Dataset content =>
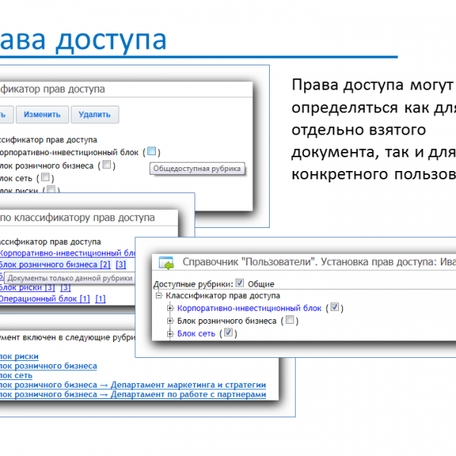
Task: Select the blue Блок сеть label in the Пользователи tree
Action: tap(195, 333)
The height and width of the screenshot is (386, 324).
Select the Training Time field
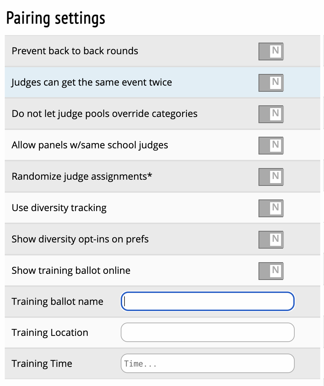tap(207, 363)

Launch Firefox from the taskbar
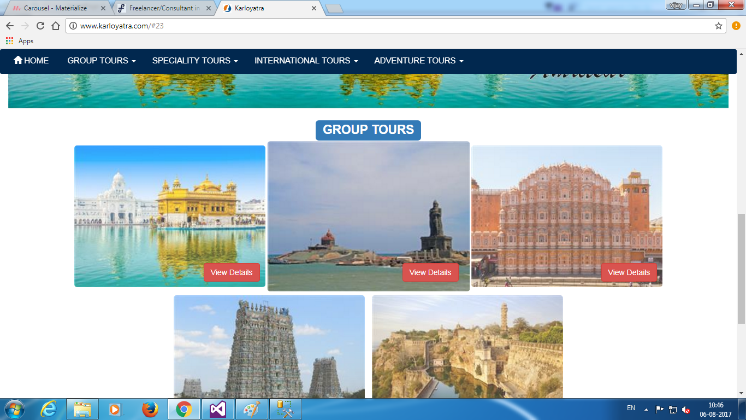(x=150, y=409)
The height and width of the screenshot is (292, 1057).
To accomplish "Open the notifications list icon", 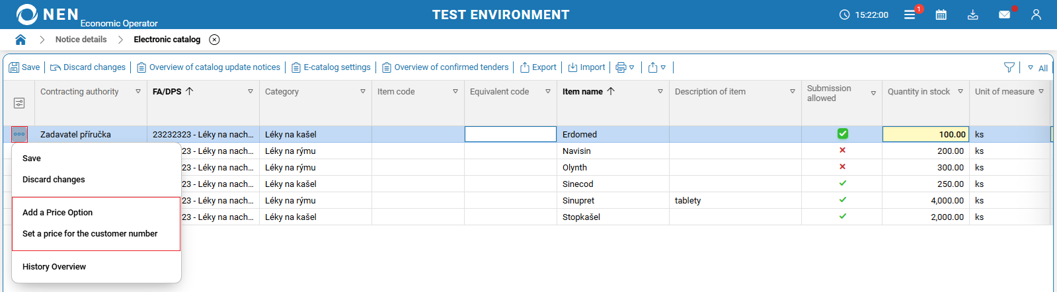I will tap(910, 15).
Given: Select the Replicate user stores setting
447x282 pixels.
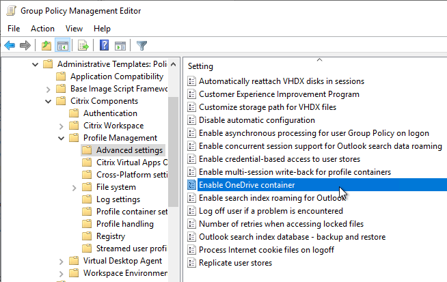Looking at the screenshot, I should click(235, 263).
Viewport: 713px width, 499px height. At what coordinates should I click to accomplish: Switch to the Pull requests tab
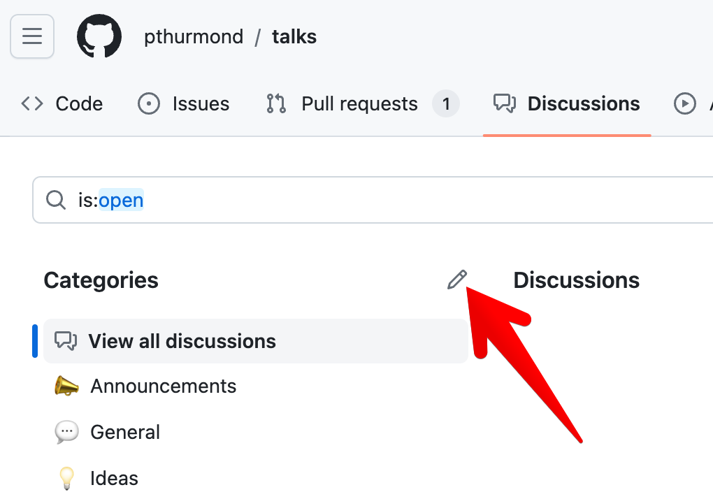click(x=359, y=103)
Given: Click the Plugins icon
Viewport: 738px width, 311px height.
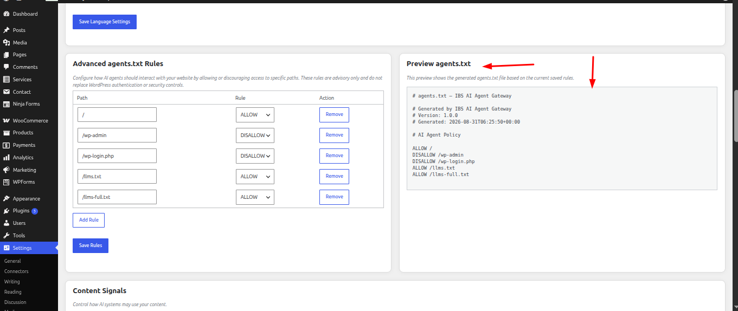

Problem =>
Rewrite the rows above from the line that has "Given: Select the" through the end, changing "Viewport" to "Window" and keeping everything else the same. Leave the pictures out.

Task output =>
Given: Select the Replicate user stores setting
447x282 pixels.
Looking at the screenshot, I should click(235, 263).
Window: 713px width, 499px height. At what coordinates should I click to accomplish: Switch to the Pull requests tab
click(x=359, y=103)
Given: Click the Plugins icon
Window: 738px width, 311px height.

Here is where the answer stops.